夢のおかげでどうにかセルリアン不足は補えていたが、思ったよりも早く禁断症状は出た。
「もぉ~っ! 我慢できない! 離して、バイオレット! セルリアンの所に行かせて~!」
「落ち着きなさいって。まだ一日も経ってないわよ」
お昼になって私はまたもバイオレットに拘束されていた。ジタバタと手を動かし、目は充血して、息も荒い。
まるでケダモノだ。
「セルリアンが見たい! 天使のような顔を青ざめさせたいっ!」
「落ち着きなさいって、今、あなたを野に放ったら、王子様の服を剥ぎ取って襲いそうよ」
セルリアンの服を剥ぎ取る…
セルリアンの服を剥ぎ取る…
裸のセルリアン! 見たい!
「行かせて! 裸のセルリアンが待ってる!」
「待ってないから。女が言う台詞じゃないから。男が言ってもドン引きだから。ともかく、落ち着きなさい。ほらこれ舐めて」
口に何か放り込まれる。
甘い…
「ひゃにこれ?」
「強力な鎮静剤。猛獣も寝るやつよ」
「(ごくん) …もっと、頂戴」
「いいけど、眠くなるわよ?」
「いい。人としての理性を忘れたくない」
「それもそうね。はい。
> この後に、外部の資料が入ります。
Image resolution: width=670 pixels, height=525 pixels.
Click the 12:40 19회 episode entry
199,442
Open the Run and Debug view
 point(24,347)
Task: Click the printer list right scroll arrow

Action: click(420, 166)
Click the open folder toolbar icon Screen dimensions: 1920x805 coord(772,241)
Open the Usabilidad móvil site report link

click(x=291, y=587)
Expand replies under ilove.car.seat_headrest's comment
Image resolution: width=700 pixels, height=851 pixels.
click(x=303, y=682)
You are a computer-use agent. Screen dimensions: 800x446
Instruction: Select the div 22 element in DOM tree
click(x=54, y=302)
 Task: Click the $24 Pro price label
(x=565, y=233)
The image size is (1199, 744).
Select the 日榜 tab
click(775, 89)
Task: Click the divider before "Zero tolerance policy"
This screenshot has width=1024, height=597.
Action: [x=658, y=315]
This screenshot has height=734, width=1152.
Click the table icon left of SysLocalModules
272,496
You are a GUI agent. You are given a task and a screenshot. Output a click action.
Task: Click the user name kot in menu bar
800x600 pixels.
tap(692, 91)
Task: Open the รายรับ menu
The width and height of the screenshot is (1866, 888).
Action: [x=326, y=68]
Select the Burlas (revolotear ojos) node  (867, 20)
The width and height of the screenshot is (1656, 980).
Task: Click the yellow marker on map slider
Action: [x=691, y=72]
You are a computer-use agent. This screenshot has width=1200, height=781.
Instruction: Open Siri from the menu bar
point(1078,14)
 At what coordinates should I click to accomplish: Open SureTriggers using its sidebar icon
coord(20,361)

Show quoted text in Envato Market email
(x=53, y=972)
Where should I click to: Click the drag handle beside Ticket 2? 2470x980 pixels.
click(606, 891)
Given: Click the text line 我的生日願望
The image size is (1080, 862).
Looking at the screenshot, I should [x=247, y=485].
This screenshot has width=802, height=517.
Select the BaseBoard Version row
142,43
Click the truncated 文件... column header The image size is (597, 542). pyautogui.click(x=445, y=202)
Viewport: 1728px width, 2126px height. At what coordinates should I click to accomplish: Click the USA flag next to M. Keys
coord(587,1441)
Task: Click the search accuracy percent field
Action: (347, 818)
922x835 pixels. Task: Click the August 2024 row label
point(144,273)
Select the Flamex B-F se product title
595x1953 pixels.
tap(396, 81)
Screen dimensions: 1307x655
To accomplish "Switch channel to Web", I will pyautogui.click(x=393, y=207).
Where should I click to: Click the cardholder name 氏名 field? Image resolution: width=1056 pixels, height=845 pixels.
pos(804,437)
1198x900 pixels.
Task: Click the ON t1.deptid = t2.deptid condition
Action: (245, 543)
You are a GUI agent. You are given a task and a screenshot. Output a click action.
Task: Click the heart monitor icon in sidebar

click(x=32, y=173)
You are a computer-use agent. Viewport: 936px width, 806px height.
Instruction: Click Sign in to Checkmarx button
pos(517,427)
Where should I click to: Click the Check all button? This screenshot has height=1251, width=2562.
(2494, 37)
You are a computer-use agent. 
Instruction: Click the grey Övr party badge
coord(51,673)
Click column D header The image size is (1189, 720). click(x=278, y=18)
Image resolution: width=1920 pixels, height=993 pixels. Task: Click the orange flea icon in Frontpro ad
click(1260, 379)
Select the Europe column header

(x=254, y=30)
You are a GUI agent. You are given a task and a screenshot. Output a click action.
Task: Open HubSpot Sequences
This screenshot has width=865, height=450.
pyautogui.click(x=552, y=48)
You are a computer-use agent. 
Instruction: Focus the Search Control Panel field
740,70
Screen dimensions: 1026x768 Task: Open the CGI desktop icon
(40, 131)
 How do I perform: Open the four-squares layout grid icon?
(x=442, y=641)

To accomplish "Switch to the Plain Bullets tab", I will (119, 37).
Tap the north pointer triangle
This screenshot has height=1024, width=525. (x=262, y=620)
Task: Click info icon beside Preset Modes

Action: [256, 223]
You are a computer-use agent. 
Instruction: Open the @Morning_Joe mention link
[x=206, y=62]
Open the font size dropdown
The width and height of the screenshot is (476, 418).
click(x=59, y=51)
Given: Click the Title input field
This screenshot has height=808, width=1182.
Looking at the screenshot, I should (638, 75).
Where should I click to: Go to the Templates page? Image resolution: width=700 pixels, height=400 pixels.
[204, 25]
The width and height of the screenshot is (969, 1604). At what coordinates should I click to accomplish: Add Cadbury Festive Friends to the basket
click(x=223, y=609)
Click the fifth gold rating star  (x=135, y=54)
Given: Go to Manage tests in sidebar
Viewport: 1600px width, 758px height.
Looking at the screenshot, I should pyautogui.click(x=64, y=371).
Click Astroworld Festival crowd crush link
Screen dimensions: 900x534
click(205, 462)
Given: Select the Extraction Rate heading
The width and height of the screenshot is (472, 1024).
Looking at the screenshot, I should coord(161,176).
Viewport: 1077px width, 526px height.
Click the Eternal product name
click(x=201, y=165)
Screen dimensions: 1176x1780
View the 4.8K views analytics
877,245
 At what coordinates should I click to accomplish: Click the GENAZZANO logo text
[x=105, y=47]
ただし、一個だけよ?」
「はーい」
ぱくりと食べたら、心が落ち着いてきた。
なんとか乗り切れそうだ。
よかった~。
と、思っていたけど…
眠い。
非常に眠い。
うっかり、廊下で寝てしまいそうだ。
ぐぅ~
はっ。
寝てた? 私、寝てた?
いいか。廊下でも。
冷たくて気持ち良さそうだし。
おやすみなさい。
「アザレア…?」
あれ? セルリアンがいる。
なんでだろ~?
あぁ、朝の夢の続きかな?
「おい? ちょっと、フラフラしてるぞ! 大丈夫か!?」
あれぇ~? セルリアンが抱きしめてる?
セルリアンって見た目ふわふわなのに意外とゴツゴツしてるんだ。
ふふっ。
気持ちいー。
「たくっ。しょうがねぇな…」
あれれ?
これってお姫様抱っこ?
わーい。わーい。
セルリアンがお姫様抱っこ。幸せ~。
いい夢。
覚めないで、もうちょっとこのまま…
ーバサバサっ
「ここか! 魔力が高い子供がいるという場所は!」
なによ、この小者臭がする台詞をはくやつは。
せっかくいいとこなのに!
セルリアンのお姫様抱っこなんて、レア夢もいいとこなのよ!
邪魔しないでよ!!
私はキッと小者の方を向く。
そこには羽の生えた人型の魔獣がいた。
セルリアンの隠し撮り写真の提供者はセルリアンの母と姉たちです。